On May 16, 2006, the Indianapolis Indians honored Shines, who was managing the visiting Charlotte Knights, with a "Razor Shines Night." Shines kept his residence in Indianapolis during his playing years and for a few years afterwards. After retirement, he began his coaching career there at a local baseball academy and at Bishop Chatard High School.  Shines also coached at Lebanon High School in Lebanon, Indiana, for the 1997–1998 season.

Coaching and managing career
He later became a minor league manager, where he managed the Birmingham Barons of the Southern League and the Clearwater Threshers of the Florida State League.

Shines has over 500 wins as a minor league manager.

In 2007, he was back in Major League Baseball, coaching at third base for the Chicago White Sox.

On December 12, 2007, Shines was named manager of the Phillies single-A Clearwater Threshers team.
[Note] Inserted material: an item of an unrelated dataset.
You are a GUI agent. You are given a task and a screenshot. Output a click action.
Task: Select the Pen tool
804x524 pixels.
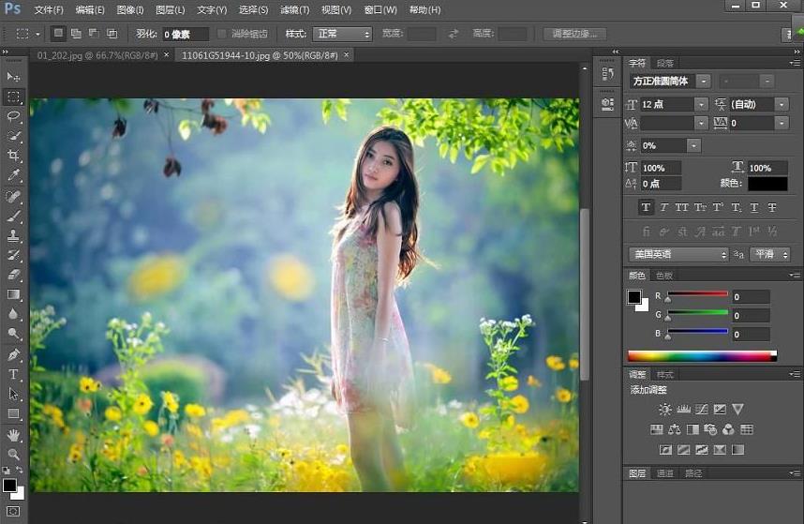click(13, 355)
He managed the Threshers to a 64-76 record in 2008.

Shines served as the first base coach for the New York Mets for the 2009 and 2010 seasons. In 2011, he was replaced by Mookie Wilson. In 2012, he was the hitting coach for the Great Lakes Loons, the A team of the Los Angeles Dodgers. In 2013, he became the manager of the Loons and in 2014 he was promoted to manager of the Chattanooga Lookouts in the Double-A Southern League. The Dodgers switched Double-A affiliates for 2015, and Shines became the manager of the Tulsa Drillers of the Texas League. Despite being chosen by Baseball America as the best managerial prospect in the Texas League, Shines' contract was not renewed by the Dodgers after the season.

Personal

His son, Devin, played baseball for the Cowboys at Oklahoma State and was drafted by the Dodgers in the 38th round of the 2011 MLB Draft. In 2012, Devin played for his dad with the Great Lakes Loons.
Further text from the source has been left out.